Pre-diabetes is a window, not a diagnosis
About 96 million U.S. adults have pre-diabetes, and roughly 70% will progress to type 2 diabetes in their lifetime without intervention. Pre-diabetes years are the highest-leverage intervention window — weight loss of 10%+ alone normalizes A1C in most patients, and GLP-1 therapy is the most effective weight-loss intervention available outside bariatric surgery.
What the trials show in pre-diabetes sub-groups
- STEP 1 (semaglutide 2.4 mg): pre-diabetes sub-group saw ~84% normalization to normoglycemia at 68 weeks vs ~48% placebo.
- STEP 4 extension: T2D progression 14% (semaglutide) vs 36% (placebo) — ~60% relative risk reduction.

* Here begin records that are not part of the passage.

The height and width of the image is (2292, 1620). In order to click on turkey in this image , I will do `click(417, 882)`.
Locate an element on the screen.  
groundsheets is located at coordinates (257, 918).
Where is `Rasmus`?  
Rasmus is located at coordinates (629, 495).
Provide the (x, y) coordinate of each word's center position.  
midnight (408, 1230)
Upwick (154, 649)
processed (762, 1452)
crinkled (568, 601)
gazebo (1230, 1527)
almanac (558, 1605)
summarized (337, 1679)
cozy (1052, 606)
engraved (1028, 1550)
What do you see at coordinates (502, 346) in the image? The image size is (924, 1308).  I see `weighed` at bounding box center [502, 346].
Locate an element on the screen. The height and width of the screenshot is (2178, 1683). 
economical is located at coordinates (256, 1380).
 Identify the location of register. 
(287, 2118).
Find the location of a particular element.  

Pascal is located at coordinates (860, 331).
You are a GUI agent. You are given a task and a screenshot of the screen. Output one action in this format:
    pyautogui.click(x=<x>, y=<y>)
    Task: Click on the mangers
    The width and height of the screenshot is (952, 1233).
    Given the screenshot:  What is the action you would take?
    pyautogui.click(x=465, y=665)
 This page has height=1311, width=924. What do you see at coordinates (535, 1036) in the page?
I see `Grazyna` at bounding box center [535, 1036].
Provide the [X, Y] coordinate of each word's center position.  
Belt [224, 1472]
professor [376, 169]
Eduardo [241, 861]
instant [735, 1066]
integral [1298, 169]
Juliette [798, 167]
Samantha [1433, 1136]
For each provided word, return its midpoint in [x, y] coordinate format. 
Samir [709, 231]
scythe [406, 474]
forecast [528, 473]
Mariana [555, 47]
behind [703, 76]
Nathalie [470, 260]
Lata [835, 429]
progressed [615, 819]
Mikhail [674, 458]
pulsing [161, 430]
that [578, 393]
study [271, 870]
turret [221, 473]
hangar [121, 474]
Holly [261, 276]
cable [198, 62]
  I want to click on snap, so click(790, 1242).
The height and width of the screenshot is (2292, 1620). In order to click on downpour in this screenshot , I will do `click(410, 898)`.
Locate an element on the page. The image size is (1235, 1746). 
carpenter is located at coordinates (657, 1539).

- SURMOUNT-1 (tirzepatide): pre-diabetes sub-group saw ~95% normalization at 72 weeks in the 15 mg arm vs ~62% placebo.
- Off-therapy rebound: STEP-4 shows weight and A1C regain when semaglutide is withdrawn; prevention is not permanent after a short course.
How to think about the decision
GLP-1 for pre-diabetes is an investment decision with two components: the direct A1C/weight benefit, and the indirect benefit of avoiding the downstream costs of T2D (medications, complications, and productivity loss). For patients with BMI ≥ 30 or with BMI 27–29.9 plus comorbidities, AOM coverage pathways are typically available. For normal-BMI pre-diabetes patients, GLP-1 is rarely the right first step — metformin and a structured lifestyle program come first.
Lifestyle layering
- CDC Diabetes Prevention Program (12-month structured program; often free).
- 150 min/week moderate-intensity exercise (brisk walking counts).
- 2 resistance sessions/week to preserve lean mass.
- Mediterranean or DASH diet pattern.
- Sleep 7+ hours — sleep loss spikes insulin resistance.
Monitoring cadence
A1C and fasting glucose every 3 months during active weight loss; every 6 months at maintenance. Fasting insulin and HOMA-IR annually if available. Lipids and ALT/AST annually. Blood pressure at every visit. Waist circumference monthly at home.